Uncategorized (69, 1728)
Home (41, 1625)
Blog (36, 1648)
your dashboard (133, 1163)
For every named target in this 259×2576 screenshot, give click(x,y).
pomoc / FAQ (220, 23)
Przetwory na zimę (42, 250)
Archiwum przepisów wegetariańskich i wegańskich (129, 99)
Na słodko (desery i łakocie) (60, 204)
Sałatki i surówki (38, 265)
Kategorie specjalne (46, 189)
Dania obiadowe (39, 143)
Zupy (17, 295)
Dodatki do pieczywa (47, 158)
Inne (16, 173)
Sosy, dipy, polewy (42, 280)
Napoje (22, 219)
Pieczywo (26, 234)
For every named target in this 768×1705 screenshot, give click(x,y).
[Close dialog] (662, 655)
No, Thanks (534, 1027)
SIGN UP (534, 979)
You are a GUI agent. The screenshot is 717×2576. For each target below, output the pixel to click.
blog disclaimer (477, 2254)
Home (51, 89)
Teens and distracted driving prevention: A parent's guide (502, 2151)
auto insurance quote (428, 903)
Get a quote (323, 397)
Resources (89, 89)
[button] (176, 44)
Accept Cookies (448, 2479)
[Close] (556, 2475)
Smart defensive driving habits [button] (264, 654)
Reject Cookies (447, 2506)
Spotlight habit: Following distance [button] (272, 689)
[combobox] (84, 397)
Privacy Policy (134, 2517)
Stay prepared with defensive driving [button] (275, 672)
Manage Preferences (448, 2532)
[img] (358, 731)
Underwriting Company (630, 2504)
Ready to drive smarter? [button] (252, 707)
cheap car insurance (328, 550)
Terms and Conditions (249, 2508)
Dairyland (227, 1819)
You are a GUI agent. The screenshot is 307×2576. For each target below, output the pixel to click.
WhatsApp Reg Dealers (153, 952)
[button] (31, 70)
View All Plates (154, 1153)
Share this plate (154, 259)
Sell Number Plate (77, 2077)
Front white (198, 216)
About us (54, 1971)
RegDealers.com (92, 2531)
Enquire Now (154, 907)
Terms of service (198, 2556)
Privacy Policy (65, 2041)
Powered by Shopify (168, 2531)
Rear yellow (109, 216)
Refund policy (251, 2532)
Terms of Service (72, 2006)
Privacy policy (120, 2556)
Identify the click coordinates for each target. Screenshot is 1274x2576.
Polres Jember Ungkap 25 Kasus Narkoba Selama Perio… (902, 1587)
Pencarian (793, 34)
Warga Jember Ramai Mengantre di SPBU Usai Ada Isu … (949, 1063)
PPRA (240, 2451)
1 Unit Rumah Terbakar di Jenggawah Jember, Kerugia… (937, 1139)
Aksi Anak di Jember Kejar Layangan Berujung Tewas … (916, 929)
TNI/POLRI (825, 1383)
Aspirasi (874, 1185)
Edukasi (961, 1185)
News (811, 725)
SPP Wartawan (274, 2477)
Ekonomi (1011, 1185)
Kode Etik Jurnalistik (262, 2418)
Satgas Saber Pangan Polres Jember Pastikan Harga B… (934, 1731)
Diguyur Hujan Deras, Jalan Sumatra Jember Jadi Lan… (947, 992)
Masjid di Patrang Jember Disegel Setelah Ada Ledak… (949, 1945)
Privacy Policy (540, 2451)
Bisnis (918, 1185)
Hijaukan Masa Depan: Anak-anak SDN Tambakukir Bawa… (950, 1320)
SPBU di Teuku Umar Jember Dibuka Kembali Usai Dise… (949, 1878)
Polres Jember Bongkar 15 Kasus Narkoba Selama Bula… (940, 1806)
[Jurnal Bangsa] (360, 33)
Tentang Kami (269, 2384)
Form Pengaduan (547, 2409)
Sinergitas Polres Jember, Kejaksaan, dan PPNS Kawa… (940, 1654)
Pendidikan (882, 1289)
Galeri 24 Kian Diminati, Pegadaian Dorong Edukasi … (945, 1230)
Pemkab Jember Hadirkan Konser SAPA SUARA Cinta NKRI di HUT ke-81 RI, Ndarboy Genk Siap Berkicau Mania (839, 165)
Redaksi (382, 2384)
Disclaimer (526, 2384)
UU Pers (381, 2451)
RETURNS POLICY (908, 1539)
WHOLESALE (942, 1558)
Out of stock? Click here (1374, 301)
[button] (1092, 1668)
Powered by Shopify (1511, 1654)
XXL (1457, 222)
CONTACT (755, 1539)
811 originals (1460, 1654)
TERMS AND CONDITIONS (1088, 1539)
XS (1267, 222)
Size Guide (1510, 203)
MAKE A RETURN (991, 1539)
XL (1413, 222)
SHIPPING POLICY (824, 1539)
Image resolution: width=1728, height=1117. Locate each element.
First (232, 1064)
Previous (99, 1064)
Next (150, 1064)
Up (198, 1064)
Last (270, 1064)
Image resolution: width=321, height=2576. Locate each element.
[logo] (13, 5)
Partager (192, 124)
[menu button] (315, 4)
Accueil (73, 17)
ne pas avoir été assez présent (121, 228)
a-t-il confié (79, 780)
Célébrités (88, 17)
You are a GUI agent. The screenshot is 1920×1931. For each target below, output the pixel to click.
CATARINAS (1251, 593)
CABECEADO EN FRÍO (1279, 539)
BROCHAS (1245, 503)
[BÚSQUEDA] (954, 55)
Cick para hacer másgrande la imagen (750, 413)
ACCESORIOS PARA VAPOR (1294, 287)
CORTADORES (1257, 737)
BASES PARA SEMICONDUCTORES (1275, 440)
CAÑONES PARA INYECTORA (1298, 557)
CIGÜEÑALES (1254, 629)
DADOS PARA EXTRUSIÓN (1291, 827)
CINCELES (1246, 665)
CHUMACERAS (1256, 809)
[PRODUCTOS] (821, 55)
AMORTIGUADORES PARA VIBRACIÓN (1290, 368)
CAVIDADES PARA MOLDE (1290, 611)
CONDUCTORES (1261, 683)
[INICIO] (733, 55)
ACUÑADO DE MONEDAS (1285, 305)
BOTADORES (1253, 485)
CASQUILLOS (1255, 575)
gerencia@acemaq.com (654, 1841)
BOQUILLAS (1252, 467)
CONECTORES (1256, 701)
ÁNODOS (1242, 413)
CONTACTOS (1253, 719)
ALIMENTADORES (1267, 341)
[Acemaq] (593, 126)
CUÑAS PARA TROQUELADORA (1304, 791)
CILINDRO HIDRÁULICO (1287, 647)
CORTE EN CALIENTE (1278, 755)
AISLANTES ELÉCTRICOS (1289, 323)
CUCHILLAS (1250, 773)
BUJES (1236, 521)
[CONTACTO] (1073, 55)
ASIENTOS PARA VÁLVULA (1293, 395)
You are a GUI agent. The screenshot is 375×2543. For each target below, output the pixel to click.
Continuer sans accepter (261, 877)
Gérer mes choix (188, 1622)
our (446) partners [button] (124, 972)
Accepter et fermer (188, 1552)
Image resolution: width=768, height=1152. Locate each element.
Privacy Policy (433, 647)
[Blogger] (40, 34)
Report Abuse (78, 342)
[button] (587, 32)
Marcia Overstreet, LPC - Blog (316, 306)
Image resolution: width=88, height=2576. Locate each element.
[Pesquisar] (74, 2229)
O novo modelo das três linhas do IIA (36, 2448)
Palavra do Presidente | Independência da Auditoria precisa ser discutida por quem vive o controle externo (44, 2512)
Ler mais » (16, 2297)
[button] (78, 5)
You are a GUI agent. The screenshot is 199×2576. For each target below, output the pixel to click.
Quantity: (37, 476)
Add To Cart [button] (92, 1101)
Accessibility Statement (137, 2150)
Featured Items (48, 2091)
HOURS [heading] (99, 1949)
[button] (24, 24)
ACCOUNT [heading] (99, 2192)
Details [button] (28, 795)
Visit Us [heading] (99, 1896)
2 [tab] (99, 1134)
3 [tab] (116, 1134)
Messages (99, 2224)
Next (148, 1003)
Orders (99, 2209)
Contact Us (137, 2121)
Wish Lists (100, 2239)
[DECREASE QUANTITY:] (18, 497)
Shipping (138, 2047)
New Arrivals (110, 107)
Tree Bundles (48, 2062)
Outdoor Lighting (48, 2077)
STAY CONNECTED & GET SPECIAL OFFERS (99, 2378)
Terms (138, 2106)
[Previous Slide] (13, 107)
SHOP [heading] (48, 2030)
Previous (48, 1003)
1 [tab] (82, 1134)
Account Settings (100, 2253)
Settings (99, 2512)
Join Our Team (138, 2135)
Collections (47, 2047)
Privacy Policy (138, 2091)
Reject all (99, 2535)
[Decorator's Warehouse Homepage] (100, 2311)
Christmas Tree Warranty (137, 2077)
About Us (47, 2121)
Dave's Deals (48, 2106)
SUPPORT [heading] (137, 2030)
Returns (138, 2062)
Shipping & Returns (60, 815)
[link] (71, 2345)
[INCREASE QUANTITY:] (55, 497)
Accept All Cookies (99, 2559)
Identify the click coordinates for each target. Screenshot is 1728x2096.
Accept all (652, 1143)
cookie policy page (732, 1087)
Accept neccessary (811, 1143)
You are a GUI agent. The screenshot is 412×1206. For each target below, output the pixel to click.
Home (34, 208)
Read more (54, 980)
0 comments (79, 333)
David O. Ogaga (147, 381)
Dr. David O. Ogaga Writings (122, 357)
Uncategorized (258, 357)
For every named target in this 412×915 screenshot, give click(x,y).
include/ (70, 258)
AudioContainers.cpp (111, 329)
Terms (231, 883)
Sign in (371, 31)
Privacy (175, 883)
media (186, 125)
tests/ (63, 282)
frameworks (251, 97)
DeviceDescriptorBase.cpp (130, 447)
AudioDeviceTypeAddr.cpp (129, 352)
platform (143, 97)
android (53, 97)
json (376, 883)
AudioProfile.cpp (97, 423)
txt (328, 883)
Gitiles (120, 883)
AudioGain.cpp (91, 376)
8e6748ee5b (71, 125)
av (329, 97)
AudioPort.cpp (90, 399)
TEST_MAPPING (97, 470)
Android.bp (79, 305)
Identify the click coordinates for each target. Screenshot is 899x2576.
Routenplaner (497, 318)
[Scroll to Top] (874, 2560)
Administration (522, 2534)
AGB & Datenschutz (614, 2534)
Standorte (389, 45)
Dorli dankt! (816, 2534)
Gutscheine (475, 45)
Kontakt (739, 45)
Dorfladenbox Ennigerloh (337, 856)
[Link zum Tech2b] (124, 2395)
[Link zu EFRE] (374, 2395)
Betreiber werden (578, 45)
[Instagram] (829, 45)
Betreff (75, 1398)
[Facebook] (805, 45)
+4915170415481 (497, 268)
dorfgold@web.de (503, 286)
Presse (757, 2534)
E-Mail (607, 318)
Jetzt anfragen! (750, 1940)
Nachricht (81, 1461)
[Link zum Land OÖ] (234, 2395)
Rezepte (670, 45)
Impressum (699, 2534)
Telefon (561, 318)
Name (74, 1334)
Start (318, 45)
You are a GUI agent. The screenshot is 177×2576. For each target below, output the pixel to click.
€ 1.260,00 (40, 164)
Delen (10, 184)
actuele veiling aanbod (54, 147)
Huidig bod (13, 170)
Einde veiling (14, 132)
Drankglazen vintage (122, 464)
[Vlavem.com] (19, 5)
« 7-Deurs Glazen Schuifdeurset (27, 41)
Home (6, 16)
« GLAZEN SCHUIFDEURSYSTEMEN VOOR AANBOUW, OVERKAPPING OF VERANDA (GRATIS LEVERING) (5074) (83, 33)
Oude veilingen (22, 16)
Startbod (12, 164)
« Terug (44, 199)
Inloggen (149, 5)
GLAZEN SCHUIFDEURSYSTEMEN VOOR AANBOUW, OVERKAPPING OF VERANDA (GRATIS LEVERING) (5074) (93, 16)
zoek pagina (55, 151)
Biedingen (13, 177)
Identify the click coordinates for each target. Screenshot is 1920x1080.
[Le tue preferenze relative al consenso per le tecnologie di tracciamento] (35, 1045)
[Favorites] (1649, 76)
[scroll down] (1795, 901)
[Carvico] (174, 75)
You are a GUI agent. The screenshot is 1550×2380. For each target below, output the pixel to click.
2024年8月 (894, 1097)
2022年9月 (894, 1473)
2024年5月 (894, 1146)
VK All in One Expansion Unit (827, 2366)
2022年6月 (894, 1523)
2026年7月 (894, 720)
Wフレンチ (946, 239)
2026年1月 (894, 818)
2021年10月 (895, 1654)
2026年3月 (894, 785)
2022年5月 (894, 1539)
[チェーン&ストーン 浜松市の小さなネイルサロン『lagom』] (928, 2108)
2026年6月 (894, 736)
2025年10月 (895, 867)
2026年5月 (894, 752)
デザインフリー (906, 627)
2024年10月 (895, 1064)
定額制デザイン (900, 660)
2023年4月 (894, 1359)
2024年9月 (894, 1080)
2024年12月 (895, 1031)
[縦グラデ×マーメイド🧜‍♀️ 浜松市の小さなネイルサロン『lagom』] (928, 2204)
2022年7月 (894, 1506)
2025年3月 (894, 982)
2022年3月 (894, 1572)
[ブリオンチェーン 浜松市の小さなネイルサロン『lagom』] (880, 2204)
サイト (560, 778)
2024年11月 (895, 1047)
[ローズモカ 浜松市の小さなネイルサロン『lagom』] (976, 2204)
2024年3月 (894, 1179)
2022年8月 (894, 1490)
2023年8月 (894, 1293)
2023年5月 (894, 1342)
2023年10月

*Work instructions*: Starting at the first line of the records above, please copy every line exactly through the line containing "Privacy Policy (134, 2517)", and stop there.

*Answer box*:
Uncategorized (69, 1728)
Home (41, 1625)
Blog (36, 1648)
your dashboard (133, 1163)
For every named target in this 259×2576 screenshot, give click(x,y).
pomoc / FAQ (220, 23)
Przetwory na zimę (42, 250)
Archiwum przepisów wegetariańskich i wegańskich (129, 99)
Na słodko (desery i łakocie) (60, 204)
Sałatki i surówki (38, 265)
Kategorie specjalne (46, 189)
Dania obiadowe (39, 143)
Zupy (17, 295)
Dodatki do pieczywa (47, 158)
Inne (16, 173)
Sosy, dipy, polewy (42, 280)
Napoje (22, 219)
Pieczywo (26, 234)
For every named target in this 768×1705 screenshot, give click(x,y).
[Close dialog] (662, 655)
No, Thanks (534, 1027)
SIGN UP (534, 979)
You are a GUI agent. The screenshot is 717×2576. For each target below, output the pixel to click.
blog disclaimer (477, 2254)
Home (51, 89)
Teens and distracted driving prevention: A parent's guide (502, 2151)
auto insurance quote (428, 903)
Get a quote (323, 397)
Resources (89, 89)
[button] (176, 44)
Accept Cookies (448, 2479)
[Close] (556, 2475)
Smart defensive driving habits [button] (264, 654)
Reject Cookies (447, 2506)
Spotlight habit: Following distance [button] (272, 689)
[combobox] (84, 397)
Privacy Policy (134, 2517)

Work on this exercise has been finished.